> _Problem requirements_: Once you find the line with "The image size is (1456, 815)." in the data that follows, repeat it and every line after it exactly, through the line with "You are a computer-use agent. 1487x812".

> _Entries provided_:
* * * *

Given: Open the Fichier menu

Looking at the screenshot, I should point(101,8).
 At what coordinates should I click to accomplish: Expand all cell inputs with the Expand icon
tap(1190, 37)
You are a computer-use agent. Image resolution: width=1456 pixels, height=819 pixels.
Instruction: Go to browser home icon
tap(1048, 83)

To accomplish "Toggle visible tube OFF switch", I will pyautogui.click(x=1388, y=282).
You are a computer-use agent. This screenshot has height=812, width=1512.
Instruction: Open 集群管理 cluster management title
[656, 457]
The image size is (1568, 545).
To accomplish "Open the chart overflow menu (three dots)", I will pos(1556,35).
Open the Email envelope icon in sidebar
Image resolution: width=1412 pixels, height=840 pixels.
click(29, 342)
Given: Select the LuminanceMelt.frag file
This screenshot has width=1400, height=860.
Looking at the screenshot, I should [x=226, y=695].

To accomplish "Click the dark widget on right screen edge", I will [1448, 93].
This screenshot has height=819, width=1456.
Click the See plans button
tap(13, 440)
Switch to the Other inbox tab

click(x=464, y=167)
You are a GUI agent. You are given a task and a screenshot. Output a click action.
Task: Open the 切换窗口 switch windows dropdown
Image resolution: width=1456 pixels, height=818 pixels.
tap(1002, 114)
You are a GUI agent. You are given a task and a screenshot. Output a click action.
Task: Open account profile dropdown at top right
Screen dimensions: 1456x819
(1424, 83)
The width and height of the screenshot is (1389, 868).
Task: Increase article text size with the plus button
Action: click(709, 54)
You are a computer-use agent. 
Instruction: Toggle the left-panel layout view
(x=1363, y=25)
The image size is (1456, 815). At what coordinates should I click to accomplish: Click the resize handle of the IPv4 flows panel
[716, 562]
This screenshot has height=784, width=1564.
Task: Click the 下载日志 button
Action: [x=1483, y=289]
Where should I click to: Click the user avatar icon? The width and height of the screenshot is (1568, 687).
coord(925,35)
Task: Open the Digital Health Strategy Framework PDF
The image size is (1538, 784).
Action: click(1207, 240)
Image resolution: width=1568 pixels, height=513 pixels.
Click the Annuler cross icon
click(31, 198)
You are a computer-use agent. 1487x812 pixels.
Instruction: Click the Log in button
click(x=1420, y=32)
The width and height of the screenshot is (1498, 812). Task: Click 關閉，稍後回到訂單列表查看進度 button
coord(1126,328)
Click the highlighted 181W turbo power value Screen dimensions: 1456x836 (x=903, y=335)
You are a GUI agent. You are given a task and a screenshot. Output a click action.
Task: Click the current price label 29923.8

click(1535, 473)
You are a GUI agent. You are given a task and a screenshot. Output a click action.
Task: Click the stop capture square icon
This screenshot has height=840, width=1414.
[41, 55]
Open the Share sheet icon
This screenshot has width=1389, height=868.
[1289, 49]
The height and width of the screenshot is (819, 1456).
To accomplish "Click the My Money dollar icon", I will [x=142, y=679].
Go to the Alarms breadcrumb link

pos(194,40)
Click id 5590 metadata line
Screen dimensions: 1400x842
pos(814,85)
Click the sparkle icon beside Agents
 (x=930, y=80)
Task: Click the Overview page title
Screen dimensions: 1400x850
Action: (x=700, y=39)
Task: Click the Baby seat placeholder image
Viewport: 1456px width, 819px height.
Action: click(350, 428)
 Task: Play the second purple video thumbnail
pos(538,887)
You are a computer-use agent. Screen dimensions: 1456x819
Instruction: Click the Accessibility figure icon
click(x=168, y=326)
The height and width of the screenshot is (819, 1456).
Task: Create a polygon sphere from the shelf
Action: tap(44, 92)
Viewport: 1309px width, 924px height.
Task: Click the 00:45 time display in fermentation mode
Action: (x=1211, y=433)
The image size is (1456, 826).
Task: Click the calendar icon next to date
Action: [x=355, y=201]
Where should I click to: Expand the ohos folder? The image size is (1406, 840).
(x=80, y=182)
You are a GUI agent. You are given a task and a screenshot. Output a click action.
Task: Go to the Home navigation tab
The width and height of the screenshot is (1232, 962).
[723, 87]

* * * *

> _Solution below_:
The image size is (1456, 815). At what coordinates should I click to accomplish: Click the resize handle of the IPv4 flows panel
[716, 562]
This screenshot has height=784, width=1564.
Task: Click the 下载日志 button
Action: [x=1483, y=289]
Where should I click to: Click the user avatar icon? The width and height of the screenshot is (1568, 687).
coord(925,35)
Task: Open the Digital Health Strategy Framework PDF
The image size is (1538, 784).
Action: click(1207, 240)
Image resolution: width=1568 pixels, height=513 pixels.
Click the Annuler cross icon
click(31, 198)
You are a computer-use agent. 1487x812 pixels.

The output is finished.